WHAT YOU WILL DO. I would like the line with "Instruction: Click the" and every line after it, down to the end of the entries below, output exactly and without pictures.

(Stored data)
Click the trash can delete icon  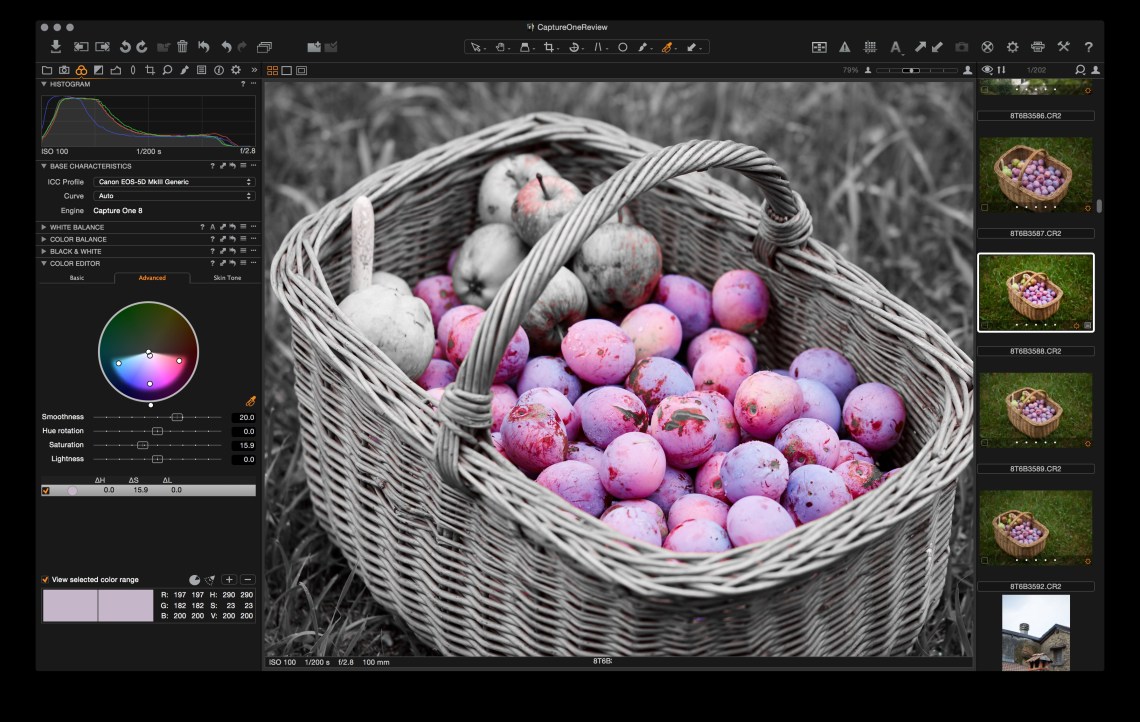(182, 47)
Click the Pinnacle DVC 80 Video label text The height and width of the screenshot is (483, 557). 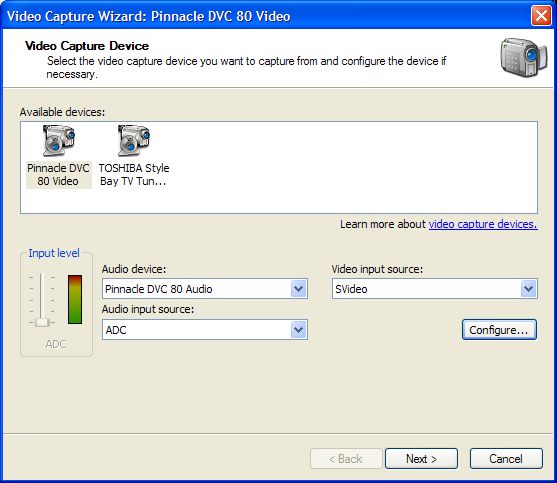point(58,174)
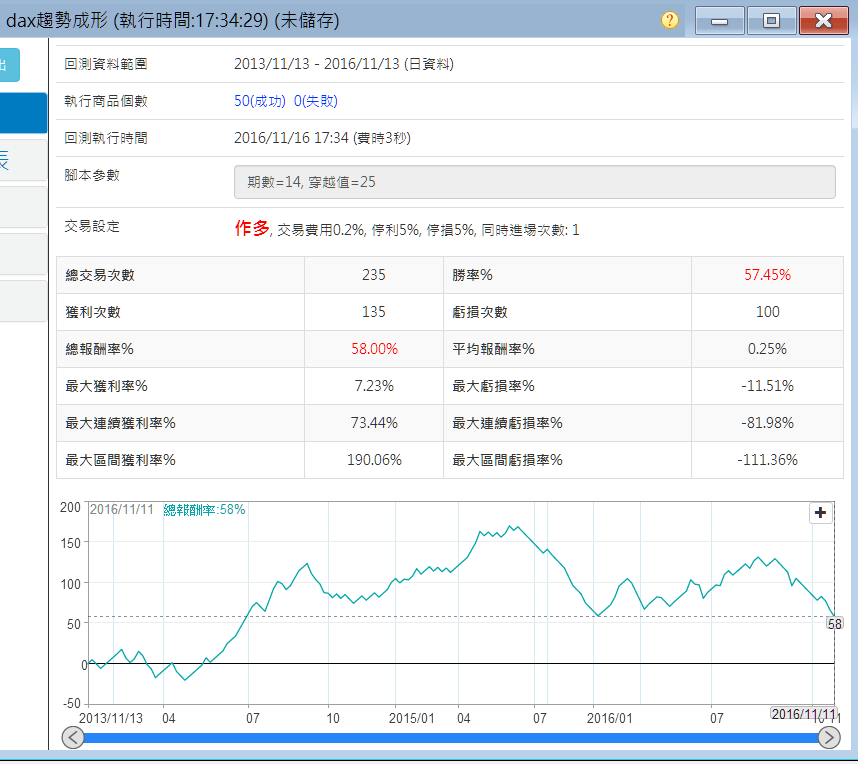The height and width of the screenshot is (764, 858).
Task: Click the blue chart time range slider
Action: (x=450, y=738)
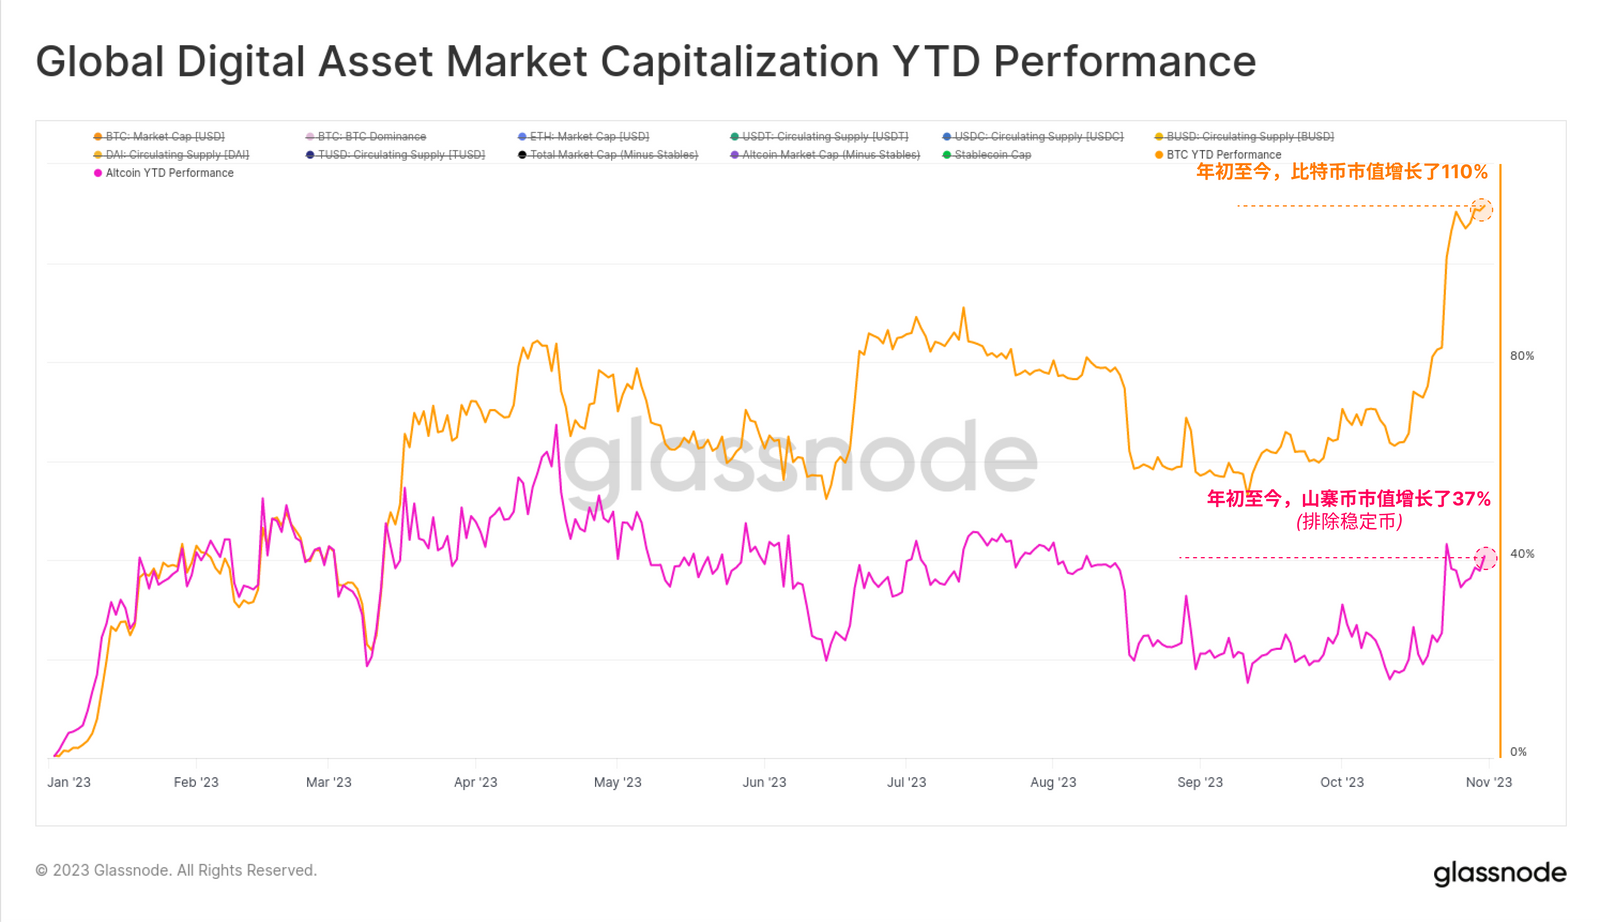Enable the USDC Circulating Supply series

coord(1033,136)
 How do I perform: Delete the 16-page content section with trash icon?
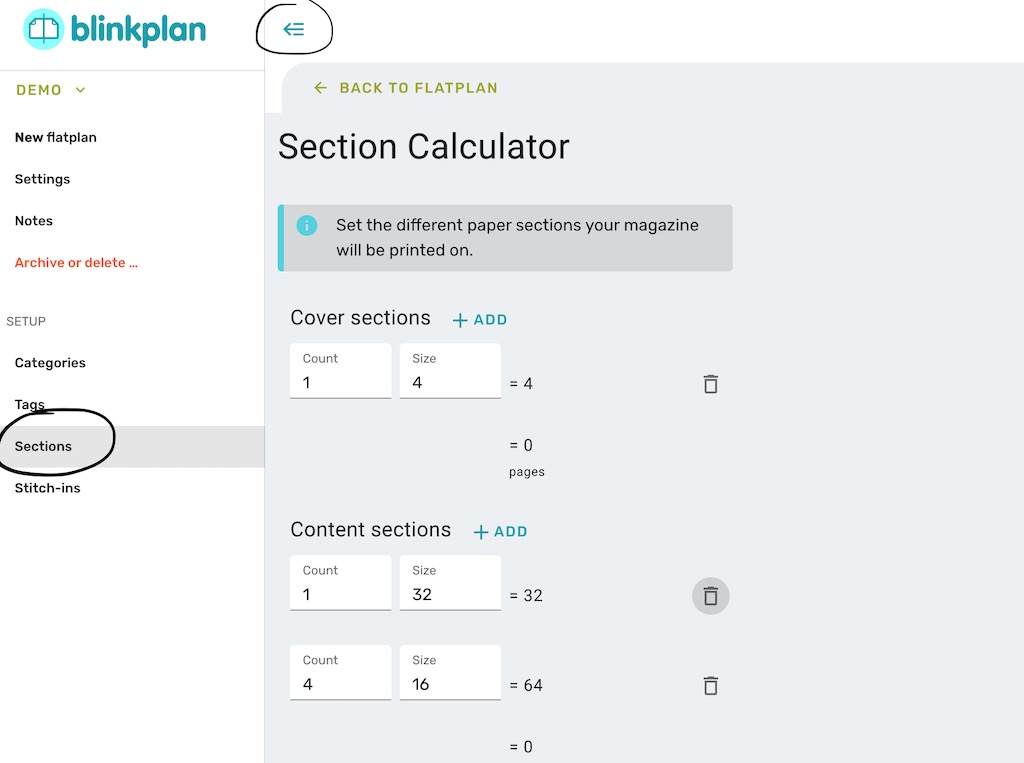pyautogui.click(x=710, y=685)
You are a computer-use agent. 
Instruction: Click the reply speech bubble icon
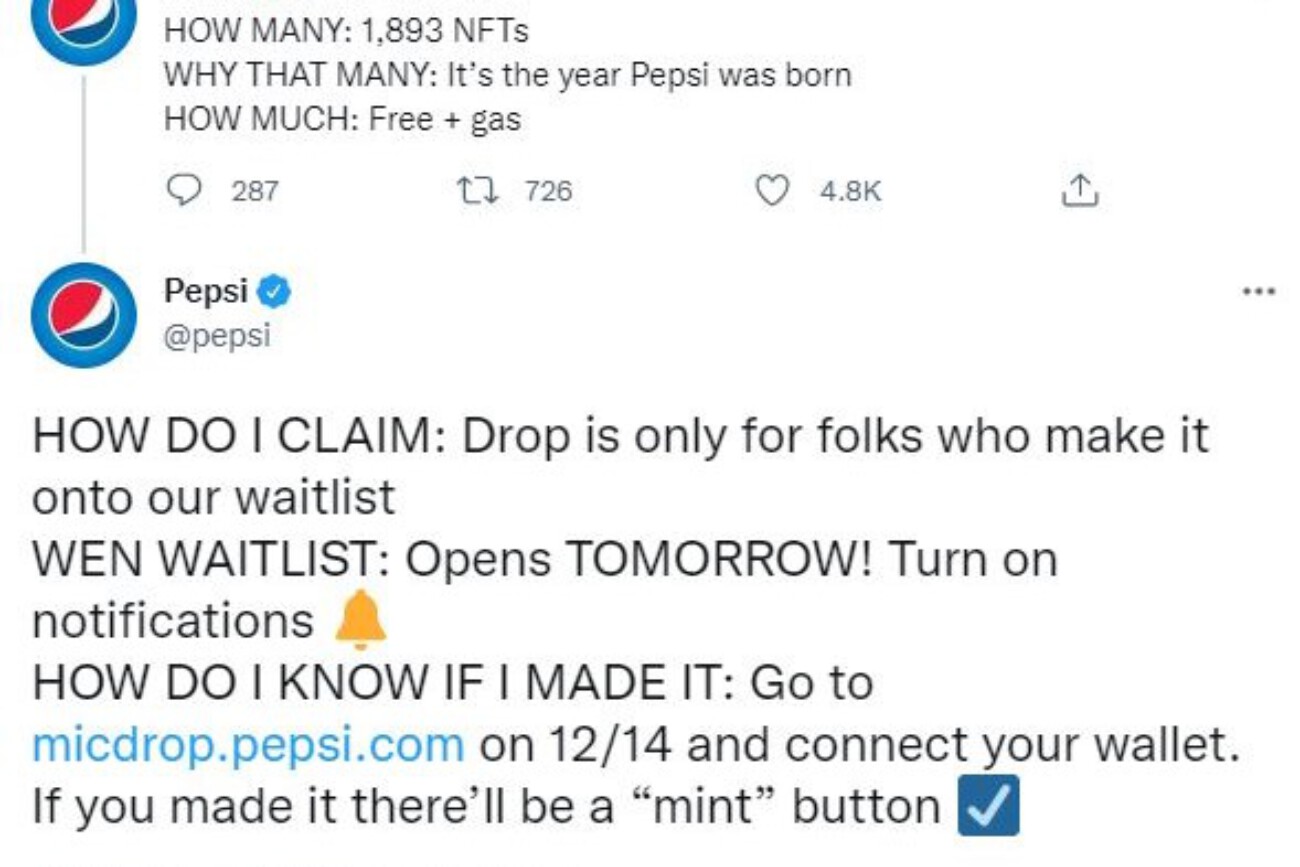pos(183,190)
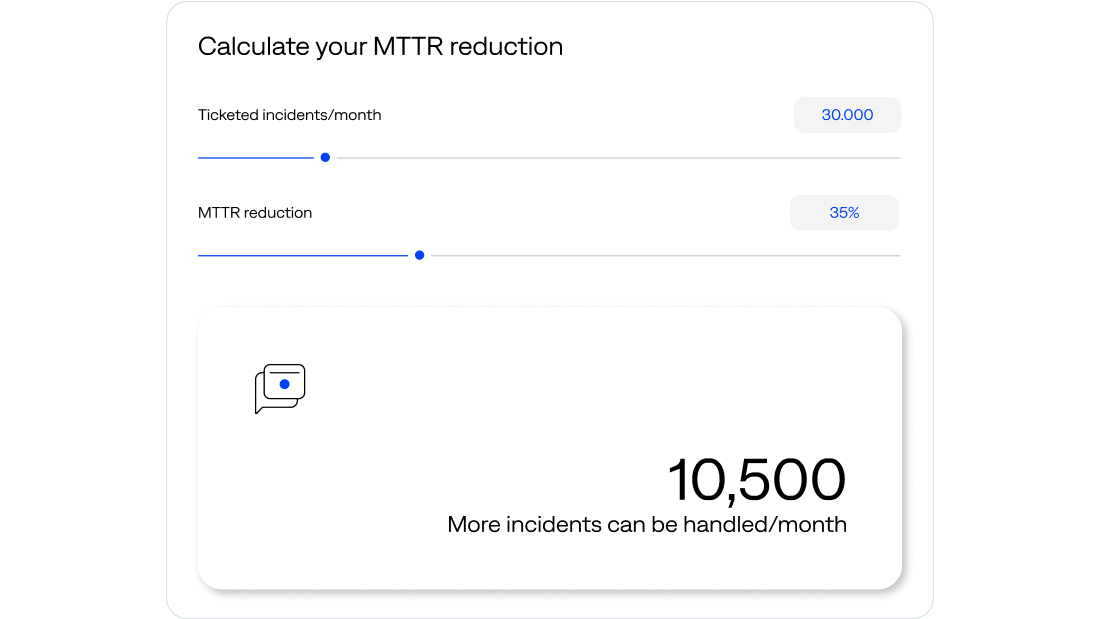Click the blue dot inside the message icon
Screen dimensions: 1100x619
click(x=285, y=384)
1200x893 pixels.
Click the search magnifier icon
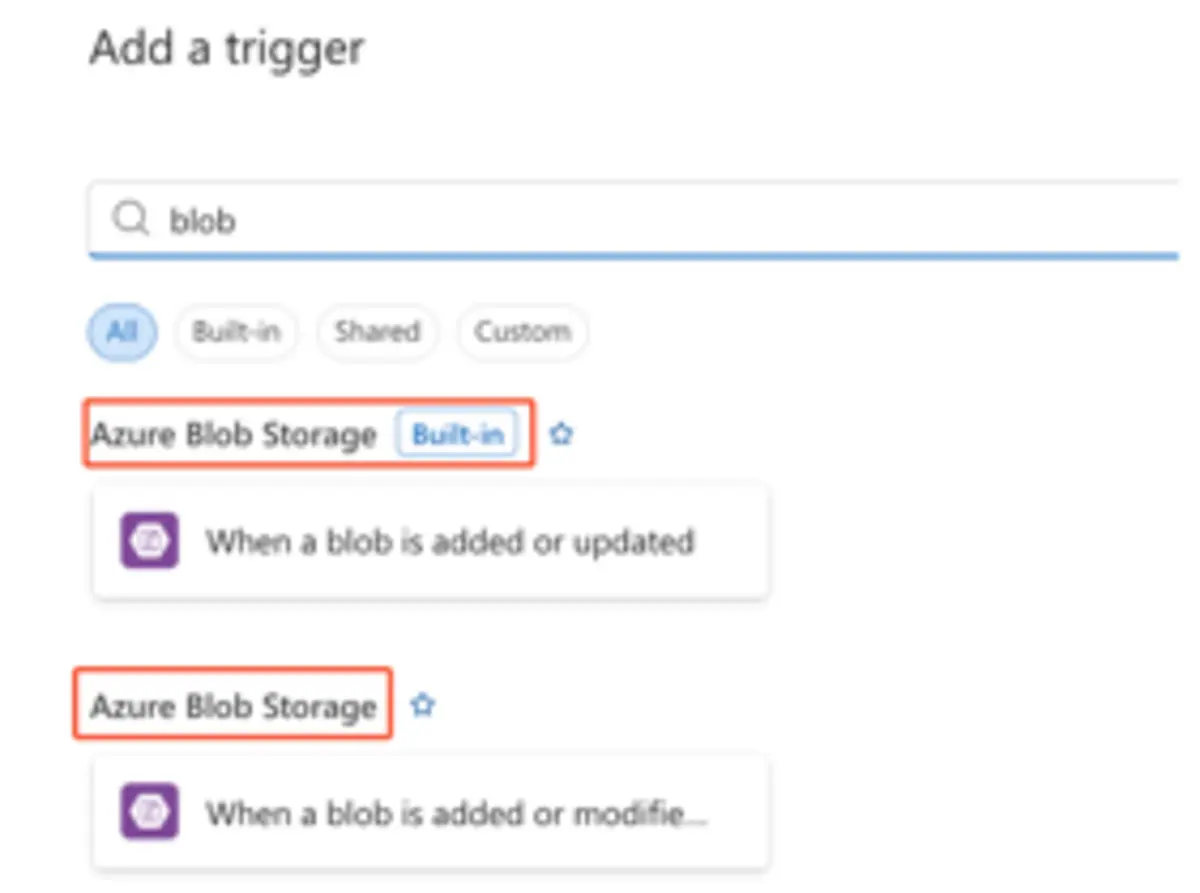130,219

EXERCISE RESULT.
Instruction: Click the reply speech bubble icon
pos(183,190)
Click the blue dot inside the message icon
Screen dimensions: 1100x619
click(x=285, y=384)
1200x893 pixels.
Click the search magnifier icon
130,219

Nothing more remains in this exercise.